Re: [DISCUSS] KIP-346 - Limit blast radius of log compaction failure

Colin McCabe Wed, 25 Jul 2018 10:27:01 -0700

On Mon, Jul 23, 2018, at 23:20, James Cheng wrote:
> Hi Stanislav! Thanks for this KIP!
> 
> I agree that it would be good if the LogCleaner were more tolerant of 
> errors. Currently, as you said, once it dies, it stays dead. 
> 
> Things are better now than they used to be. We have the metric
>       kafka.log:type=LogCleanerManager,name=time-since-last-run-ms
> which we can use to tell us if the threads are dead. And as of 1.1.0, we 
> have KIP-226, which allows you to restart the log cleaner thread, 
> without requiring a broker restart. 
> https://cwiki.apache.org/confluence/display/KAFKA/KIP-226+-+Dynamic+Broker+Configuration
>  
> <https://cwiki.apache.org/confluence/display/KAFKA/KIP-226+-+Dynamic+Broker+Configuration>
>  
> I've only read about this, I haven't personally tried it.
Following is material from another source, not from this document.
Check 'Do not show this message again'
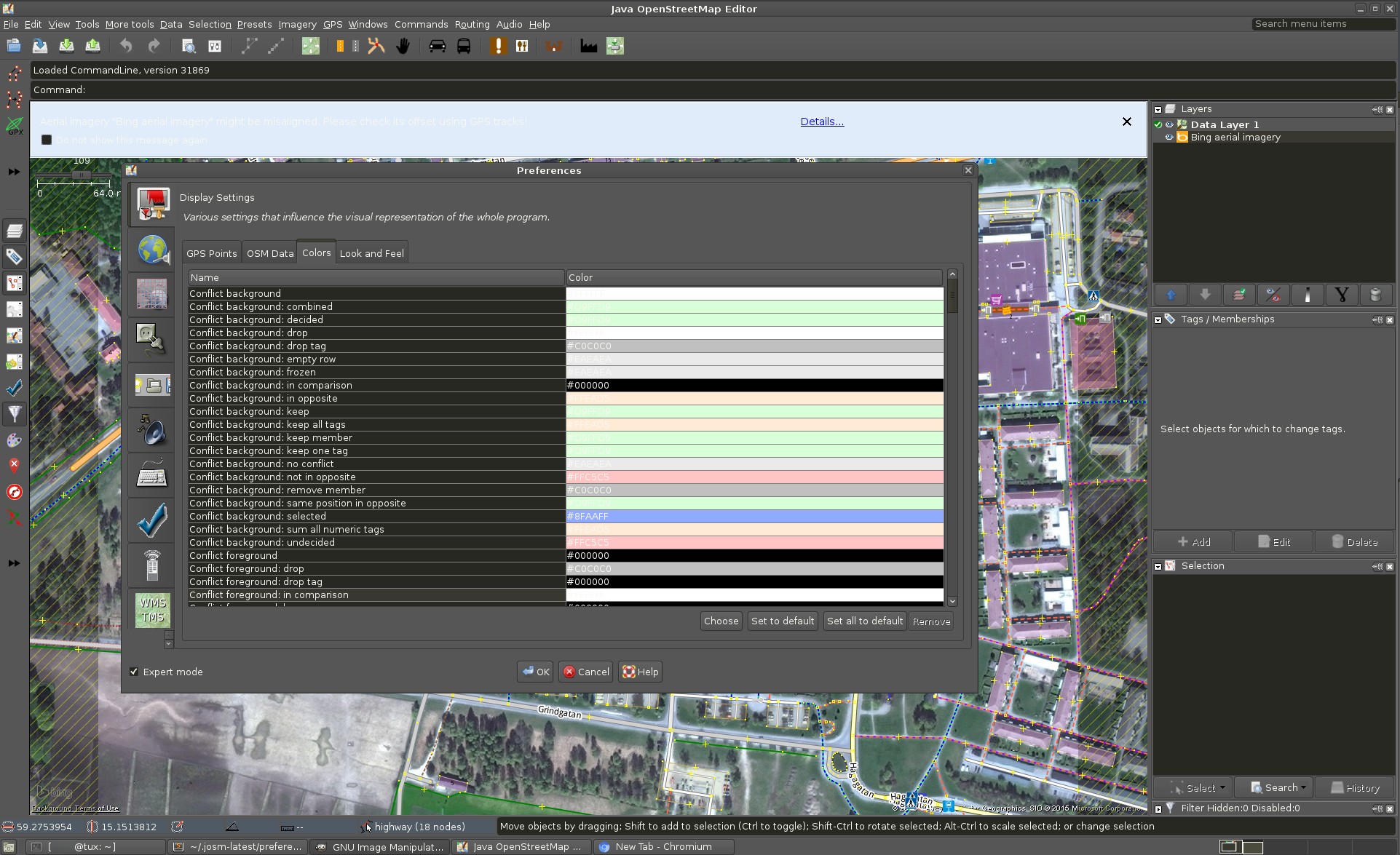 click(x=47, y=140)
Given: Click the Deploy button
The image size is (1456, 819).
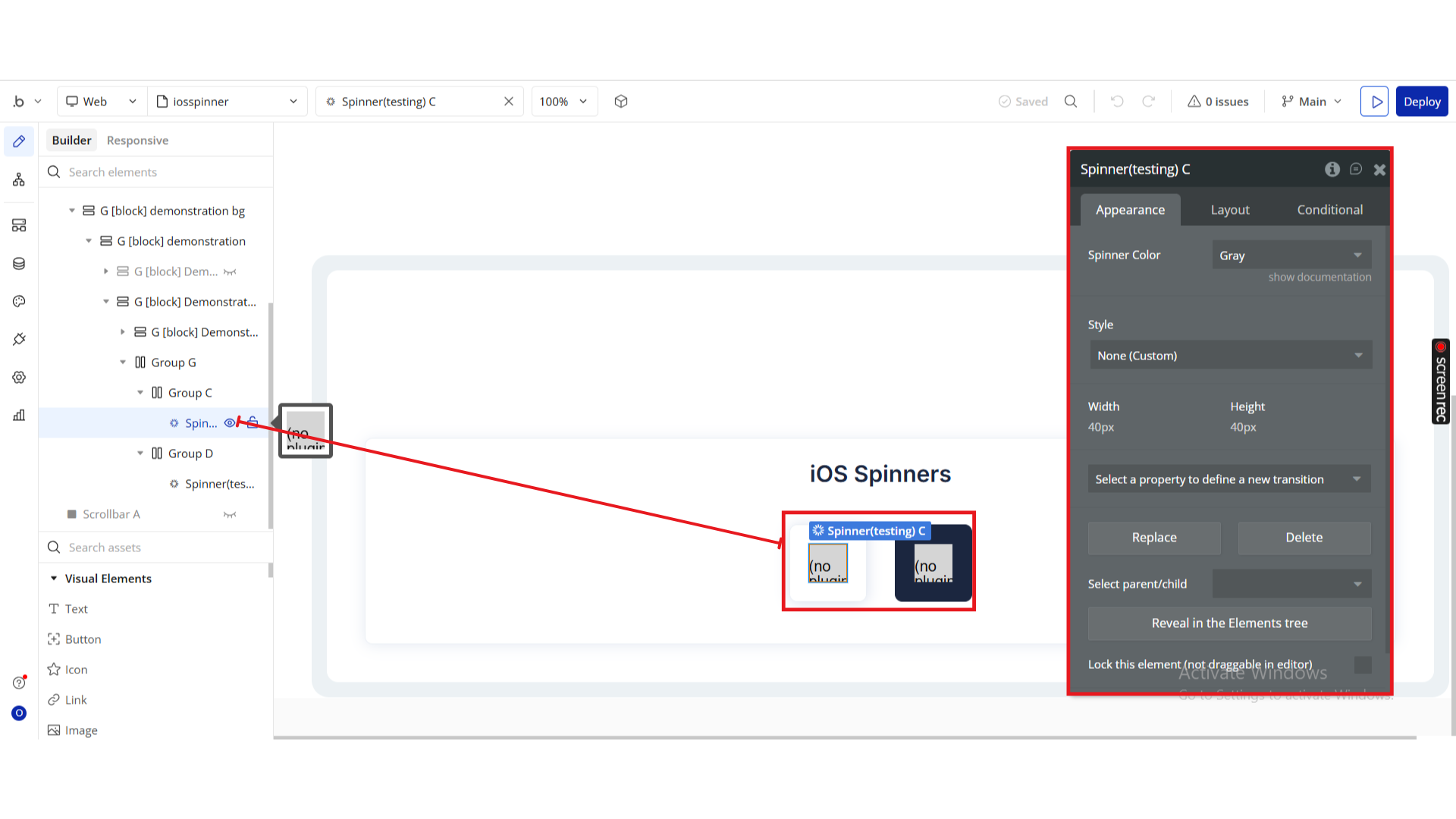Looking at the screenshot, I should click(1421, 102).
Thanks for pointing this out, James!  Stanislav, we should probably add a 
sentence or two mentioning the KIP-226 changes somewhere in the KIP.  Maybe in 
the intro section?

I think it's clear that requiring the users to manually restart the log cleaner 
is not a very good solution.  But it's good to know that it's a possibility on 
some older releases.

> 
> Some comments:
> * I like the idea of having the log cleaner continue to clean as many 
> partitions as it can, skipping over the problematic ones if possible.
> 
> * If the log cleaner thread dies, I think it should automatically be 
> revived. Your KIP attempts to do that by catching exceptions during 
> execution, but I think we should go all the way and make sure that a new 
> one gets created, if the thread ever dies.
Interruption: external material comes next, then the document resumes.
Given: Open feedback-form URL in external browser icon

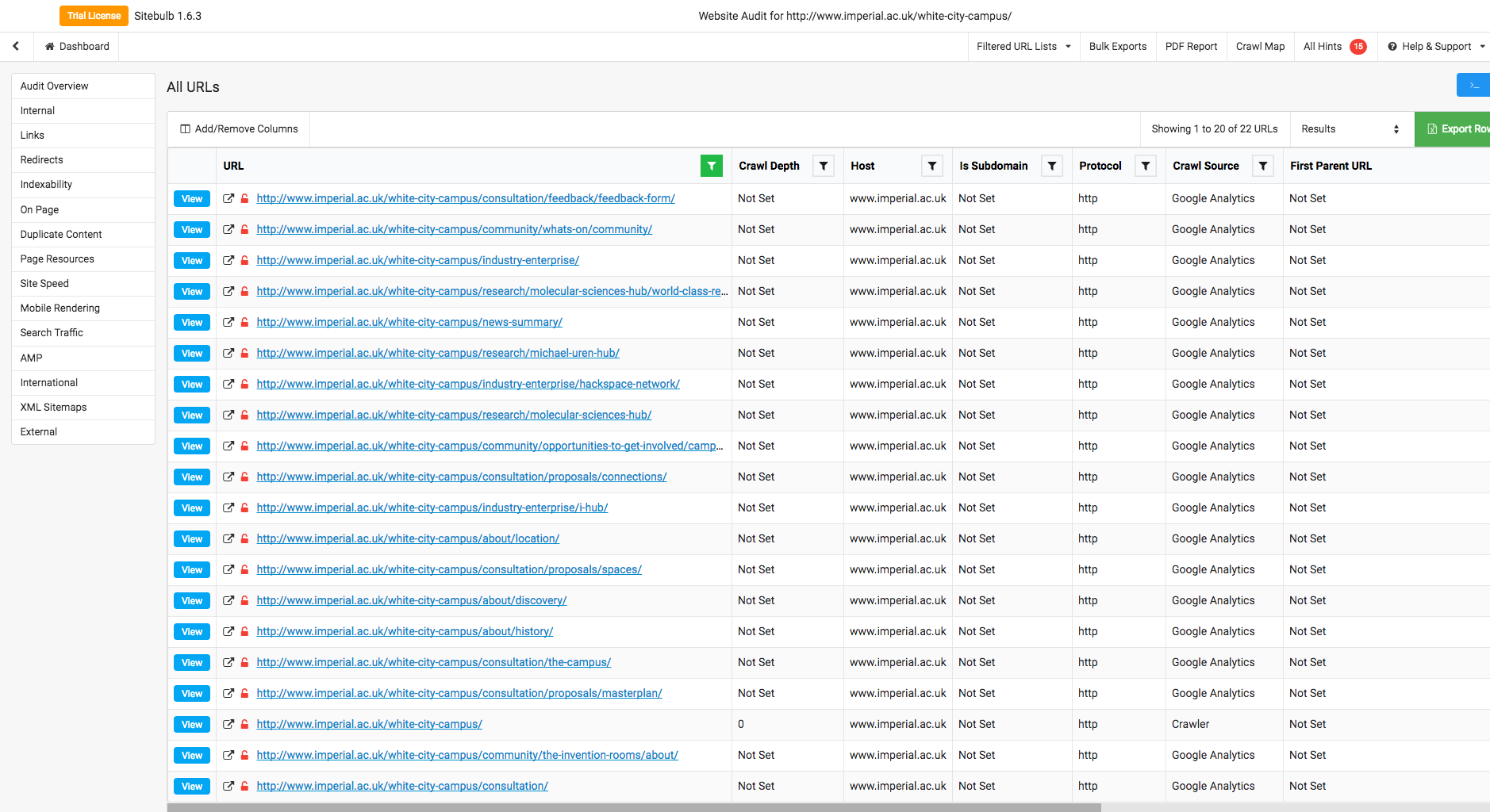Looking at the screenshot, I should point(228,199).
This is inconsistent with the way the rest of Kafka works.  We don't 
automatically re-create other threads in the broker if they terminate.  In 
general, if there is a serious bug in the code, respawning threads is likely to 
make things worse, by putting you in an infinite loop which consumes resources 
and fires off continuous log messages.

> 
> * It might be worth trying to re-clean the uncleanable partitions. I've 
> seen cases where an uncleanable partition later became cleanable. I 
> unfortunately don't remember how that happened, but I remember being 
> surprised when I discovered it. It might have been something like a 
> follower was uncleanable but after a leader election happened, the log 
> truncated and it was then cleanable again. I'm not sure.

James, I disagree.  We had this behavior in the Hadoop Distributed File System 
(HDFS) and it was a constant source of user problems.

What would happen is disks would just go bad over time.  The DataNode would 
notice this and take them offline.  But then, due to some "optimistic" code, 
the DataNode would periodically try to re-add them to the system.  Then one of 
two things would happen: the disk would just fail immediately again, or it 
would appear to work and then fail after a short amount of time.

The way the disk failed was normally having an I/O request take a really long 
time and time out.  So a bunch of request handler threads would basically slam 
into a brick wall when they tried to access the bad disk, slowing the DataNode 
to a crawl.  It was even worse in the second scenario, if the disk appeared to 
work for a while, but then failed.  Any data that had been written on that 
DataNode to that disk would be lost, and we would need to re-replicate it.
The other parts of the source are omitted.